TASK DETAILS: For the entries below, repeat exactly each line starting with the one that contains "OSnews on Mastodon (194, 2308)" and going on through the one that contains "Apple intentionally kills", and no others.

ENTRIES SUPPLIED:
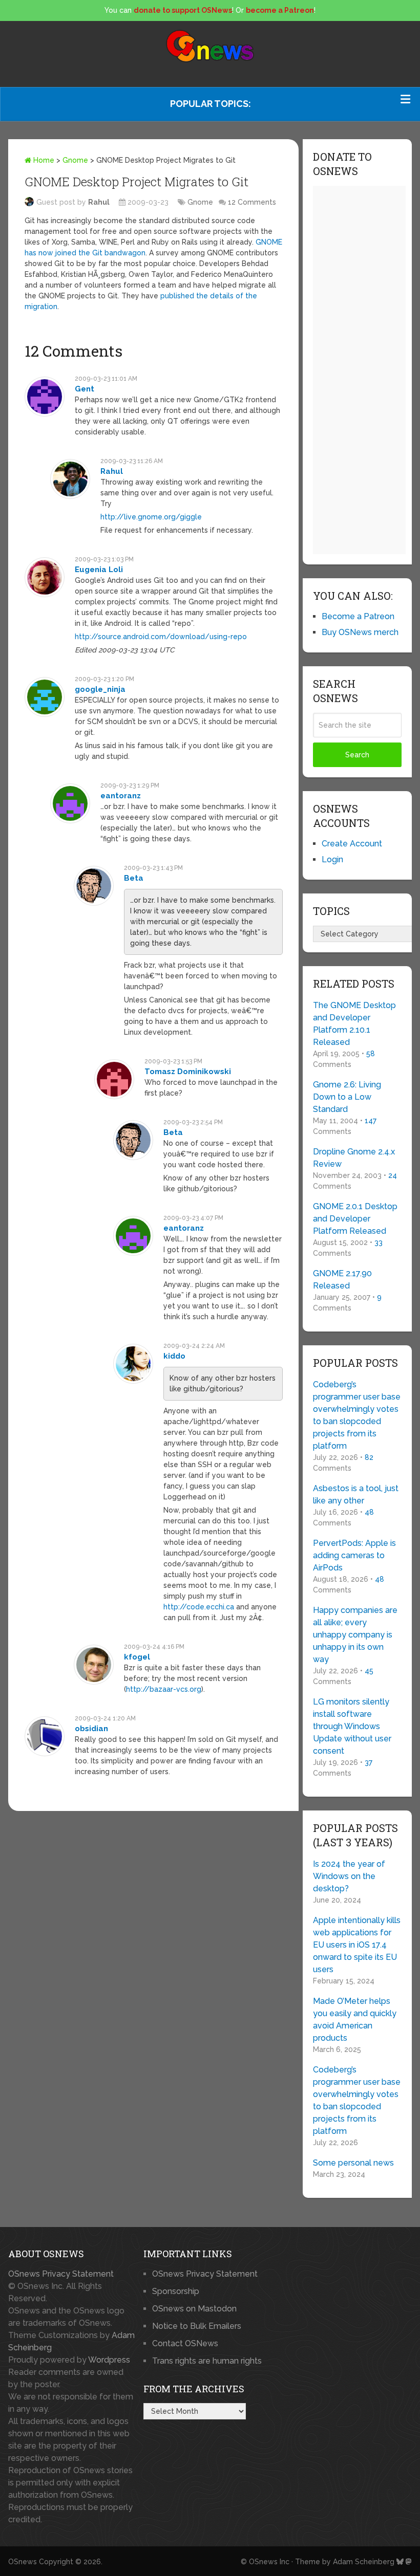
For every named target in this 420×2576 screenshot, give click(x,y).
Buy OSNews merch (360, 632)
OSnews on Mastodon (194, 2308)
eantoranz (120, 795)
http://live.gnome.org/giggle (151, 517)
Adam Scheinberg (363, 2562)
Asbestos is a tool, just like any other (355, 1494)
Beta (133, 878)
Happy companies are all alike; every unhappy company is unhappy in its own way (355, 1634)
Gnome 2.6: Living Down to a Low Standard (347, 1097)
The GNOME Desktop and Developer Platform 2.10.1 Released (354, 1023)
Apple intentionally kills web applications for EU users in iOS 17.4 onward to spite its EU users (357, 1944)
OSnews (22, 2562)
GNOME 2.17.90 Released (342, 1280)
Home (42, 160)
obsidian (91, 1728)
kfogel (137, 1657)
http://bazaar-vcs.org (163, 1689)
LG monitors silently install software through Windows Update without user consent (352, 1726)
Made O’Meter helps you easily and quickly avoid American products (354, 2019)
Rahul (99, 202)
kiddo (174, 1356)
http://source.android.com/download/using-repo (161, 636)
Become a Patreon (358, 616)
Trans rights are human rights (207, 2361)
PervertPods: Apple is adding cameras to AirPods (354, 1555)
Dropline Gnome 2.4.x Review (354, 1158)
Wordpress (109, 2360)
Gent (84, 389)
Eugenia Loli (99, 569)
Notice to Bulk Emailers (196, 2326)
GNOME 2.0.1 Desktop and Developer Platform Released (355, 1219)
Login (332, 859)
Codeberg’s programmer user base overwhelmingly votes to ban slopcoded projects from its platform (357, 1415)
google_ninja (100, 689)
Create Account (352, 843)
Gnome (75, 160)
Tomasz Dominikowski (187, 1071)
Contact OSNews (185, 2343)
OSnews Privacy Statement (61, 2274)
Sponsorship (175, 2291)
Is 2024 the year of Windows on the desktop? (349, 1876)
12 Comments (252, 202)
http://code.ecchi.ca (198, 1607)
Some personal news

EXPECTED OUTPUT:
OSnews on Mastodon (194, 2308)
eantoranz (120, 795)
http://live.gnome.org/giggle (151, 517)
Adam Scheinberg (363, 2562)
Asbestos is a tool, just like any other (355, 1494)
Beta (133, 878)
Happy companies are all alike; every unhappy company is unhappy in its own way (355, 1634)
Gnome 2.6: Living Down to a Low Standard (347, 1097)
The GNOME Desktop and Developer Platform 2.10.1 Released (354, 1023)
Apple intentionally kills web applications for EU users in iOS 17.4 onward to spite its EU users (357, 1944)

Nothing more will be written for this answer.